Our results using a point-and-planar electrode DEP microwell device confirm the need for further exploration. Future studies based on these findings will develop a DEP-based microfluidic sorting device to isolate and enrich populations of tenogenically differentiating MSCs at 3 d and then explore impacts of DEP purification on tenogenic markers (scleraxis and tenomodulin) in longer-term culture. Further studies in vitro and in vivo are required to characterize cell viability following DEP and initial tenogenesis and later stages, when fully differentiated into tendon cells. Future studies are also needed to better understand the electrophysiology associated with changes in the cytoplasm and membrane throughout tenogenesis. For potential clinical translation, the dielectric properties of human primary MSCs undergoing tenogenesis will be evaluated in future studies.

4. Conclusions

DEP has the potential to be developed into a label-free separation technique that can enrich and isolate stem cells effectively and enhance their efficacy for treating injuries and diseases. The distinct dielectric properties of murine MSCs identified in this study reveal their biophysical identities, which can be used to separate cells based on minute differences in their intrinsic electrical properties. Specifically, this study identified a difference in the membrane dielectric properties between day 3–no treatment (undifferentiated control) MSCs and day 3 tenogenically differentiating MSCs treated with TGFβ2. This study represents a significant contribution to DEP ultra-high frequency cytoplasmic characterization of MSCs. Since the higher frequency ranges are not easily accessible, the DEP second crossover regime remains largely unexplored. However, using DEP higher crossover frequency characterizations, cytoplasmic changes can be identified and further studied to enhance understanding of the subsequent changes within the cell nucleus and its content.

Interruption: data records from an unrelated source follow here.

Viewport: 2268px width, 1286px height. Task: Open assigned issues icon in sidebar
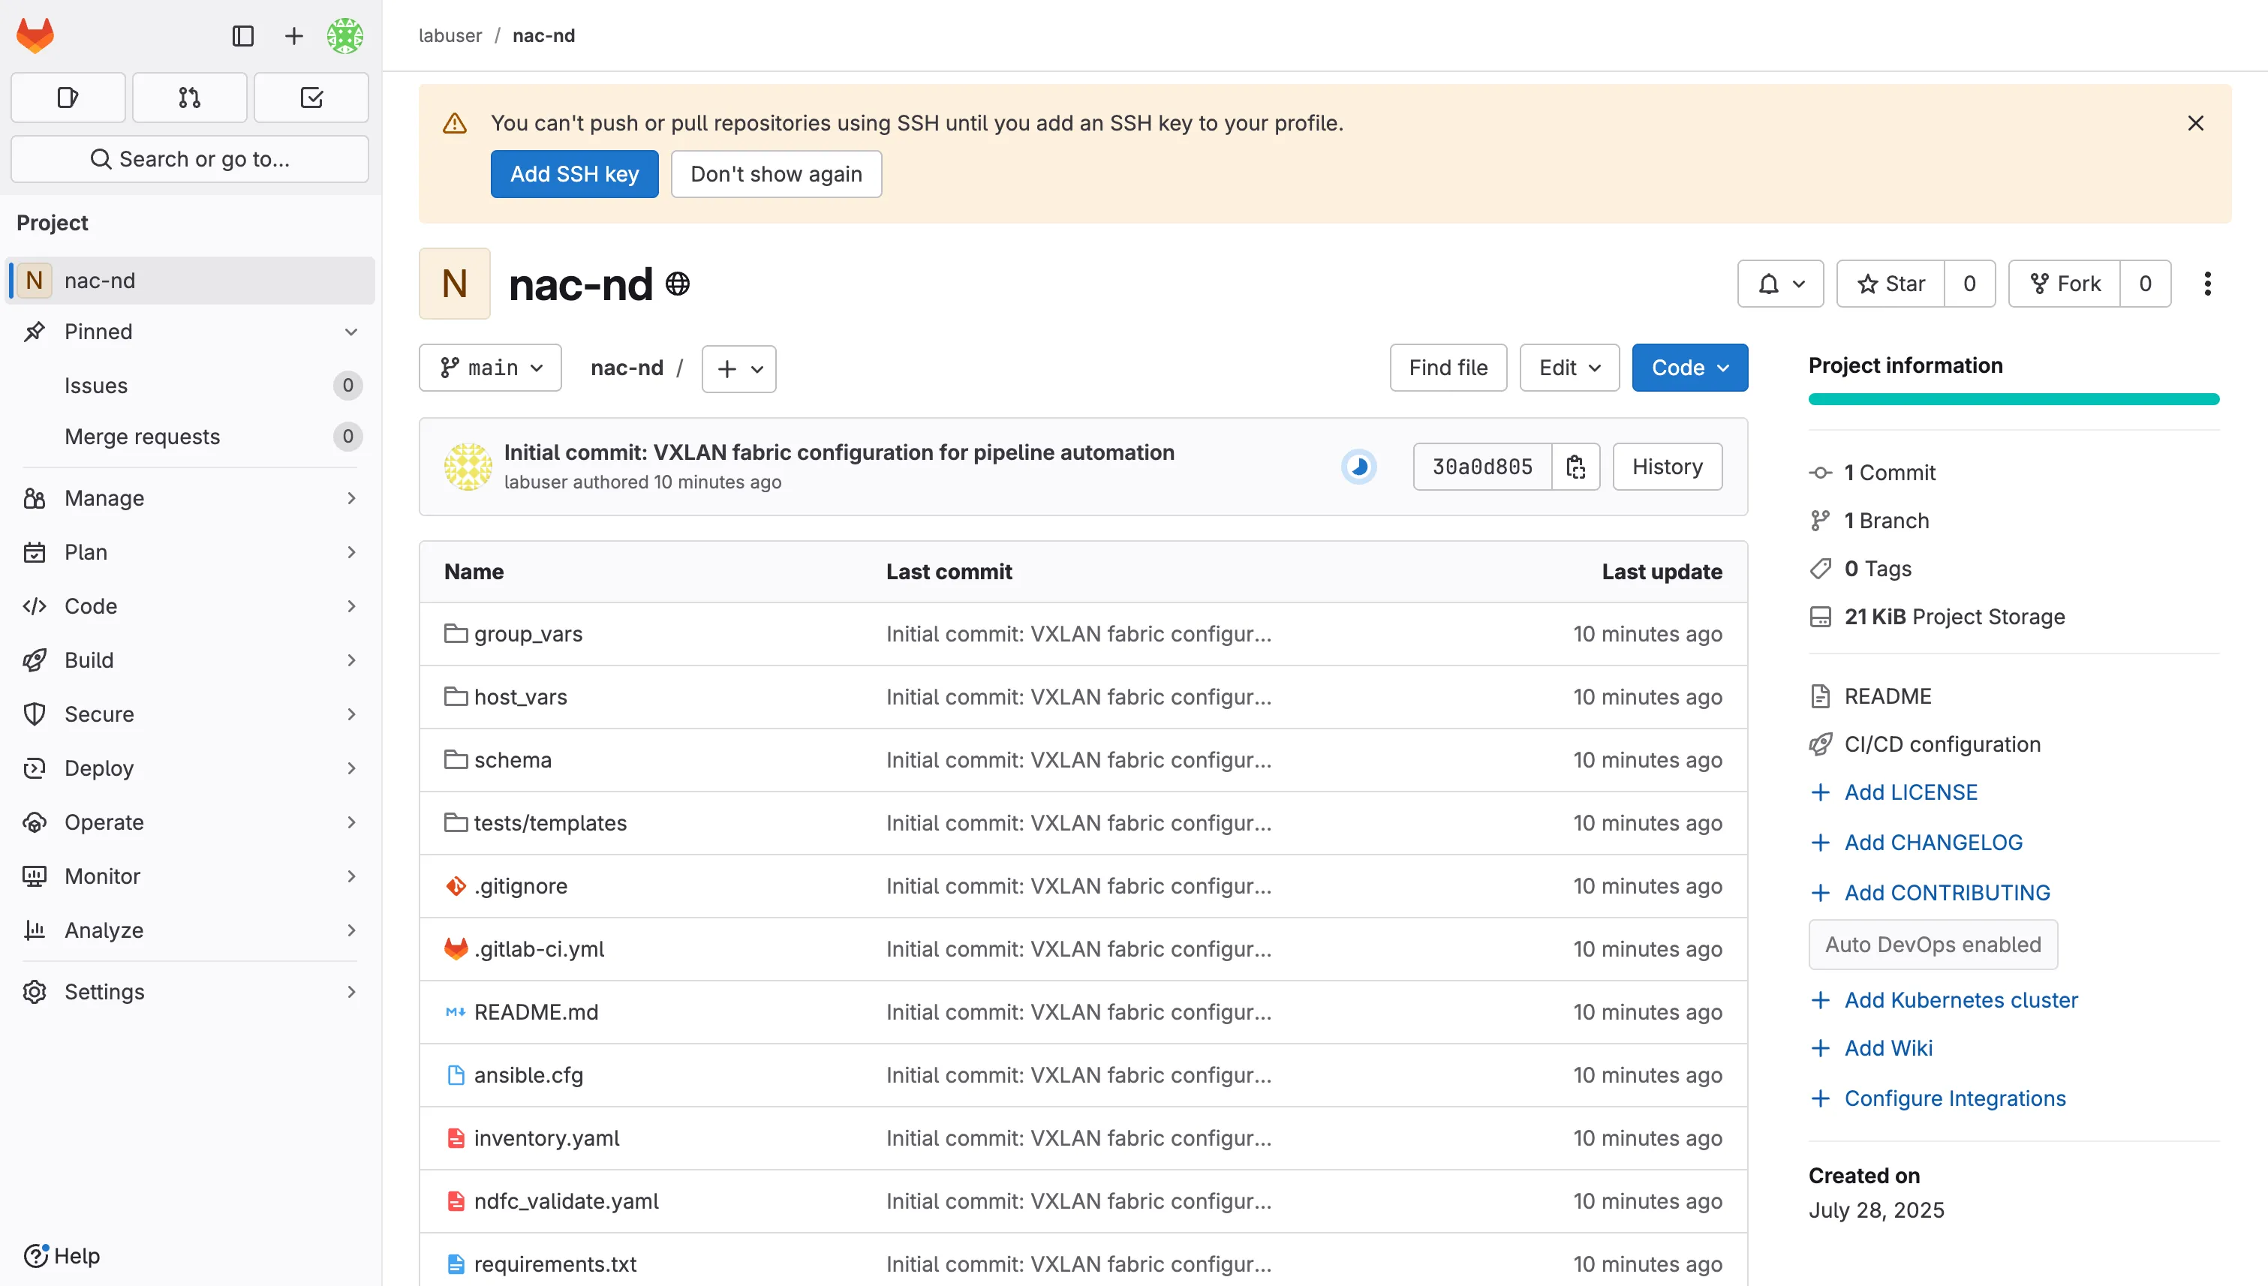[67, 97]
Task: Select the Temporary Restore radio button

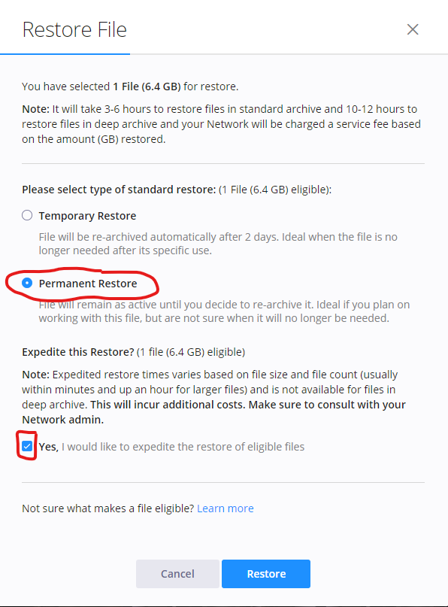Action: click(27, 215)
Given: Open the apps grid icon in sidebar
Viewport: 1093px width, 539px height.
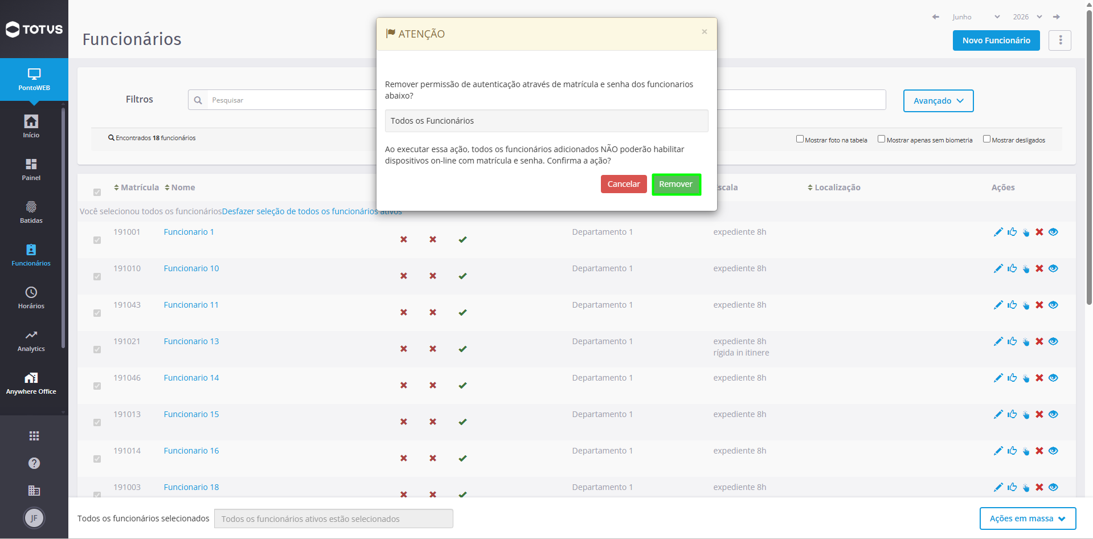Looking at the screenshot, I should tap(34, 436).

Taken together, this study characterized MSCs and their tenogenically differentiating progeny to obtain the dielectric properties. The results and techniques described can be expanded to develop a stem cell sorter for the efficient sorting of differentiating/differentiated MSCs from non-viable cells and undifferentiated cells in a label-free and inexpensive way. The experiments demonstrated a significant difference in the dielectric properties between treatment groups, which further needs to be compared with another characterization technique other than dielectrophoresis, such as marker-based assay, cytometry, for further scale-up and viability studies. Ultimately, stem cell sorting by DEP has the potential for clinical applications because it can improve the homogeneity of stem cell populations and reduce the potential for aberrant tissue formation (e.g., ectopic bone formation). Further studies will continue to develop DEP-based-stem cell sorting and scale it up to the cell numbers needed for regenerative therapies, transplantation, or engineered organs and tissues.